If this neurosagittal octagon persists in its information content across more sophisticated analyses, particularly in three dimensions, it might well be a physiologically valid indicator at the individual level—a potential quantitative growth descriptor suited for studies of experimental challenge. So the quadratic trend analysis has resulted not only in a sample average analysis that greatly simplifies the geometry, but also perhaps a new specimen-by-specimen one-dimensional parameter, the individual animal’s extent of participation in this pooled growth gradient direction. Figure 16 shows the corresponding quadratic fits for all eighteen of these experimental animals individually. The grid for the average, at lower right here, is clearly very close to a bilinear transformation as explained in “A Simple Example: The Vilmann Neurocranial Octagons” section. Most of the individual grids share this bilinearity with the average. Those that do not are for the specimens of greatest nonlinearity—animals 2, 6, 9, the same that had the extremes of major axis length in Fig. 15.

Fig. 16
figure 16

Quadratic trend grids (linear terms included) for each of the eighteen experimental rodents individually, and, in the final panel, for their Boas average (Fig. 15, upper left)

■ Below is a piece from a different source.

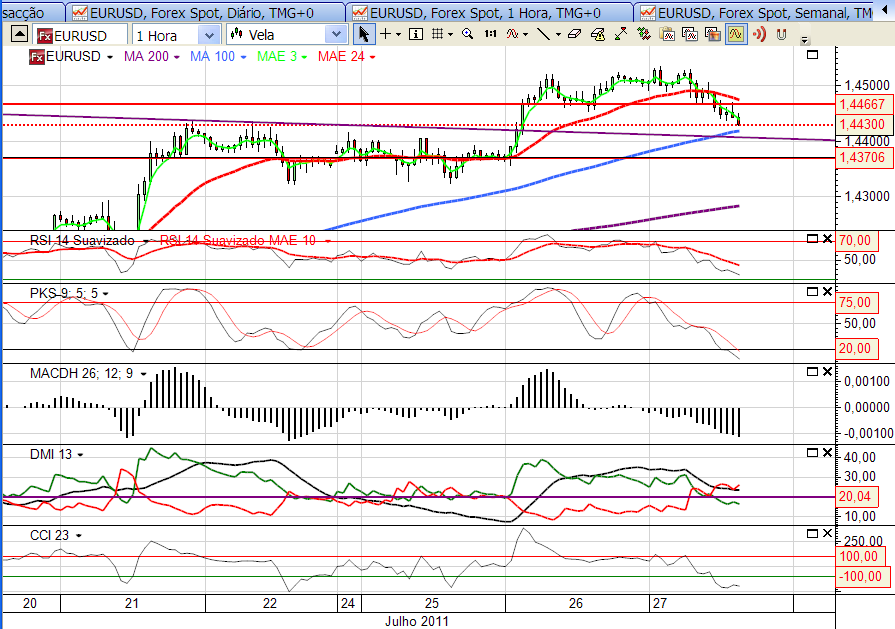
Task: Select the arrow pointer cursor tool
Action: [364, 34]
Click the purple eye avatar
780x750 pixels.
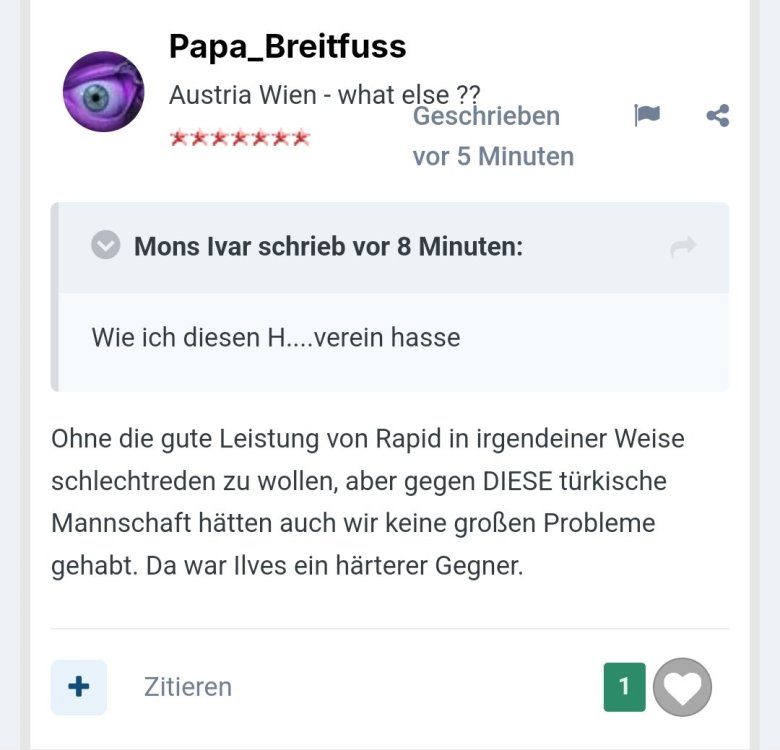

But we are not yet finished with this more detailed growth analysis—we have not fully reconstructed the annotations implicit in Figs. 4 or 10, the association of each point of the ellipse with its own specific direction upon the actual plane of the organismal data. This built-in correspondence between quadratic ellipses and their associated grid diagrams suggests a further graphical protocol for interpreting the ellipses as legible, reportable features of the fitted quadratic grids. Figure 17 demonstrates this protocol by enhancements of the pair of displays for animal 2, the specimen of greatest left extension of its ellipse in Fig. 15 and greatest apparent rightward bulging of the grid in Fig. 16. As the left panel of Fig. 17 indicates, the left extremum of the ellipse for animal 2 is for the quadratic regression coefficient oriented at \(65^\circ \) to this approximate Opi–Brg baseline. Orthogonal to this, the right extremum, for transects oriented at \(-25^\circ \), involves second derivatives much closer to zero (i.e., first derivatives—forms and orientations of the little grid squares—that change very little along such transects). The left extreme, A, is close to the y-cardinal direction (open circle), meaning that the main feature of this quadratic gradient is close to the value of the second derivative \({{\partial ^2 x'}\over {\partial y^2}}\), the gradient of the deformed x-coordinate along the rotated y-axis. Over the full sample in Fig. 16, it is the curvature of these originally vertical grid lines that varies most from panel to panel. Grid lines of the other set, those that were horizontal before deformation, remain almost perfectly straight and evenly spaced along the left and right boundary segments of the landmark octagon: the signal of a bilinear transformation as encoded in the near-linearity of this ellipse (and also their sample average, Fig. 15 upper right).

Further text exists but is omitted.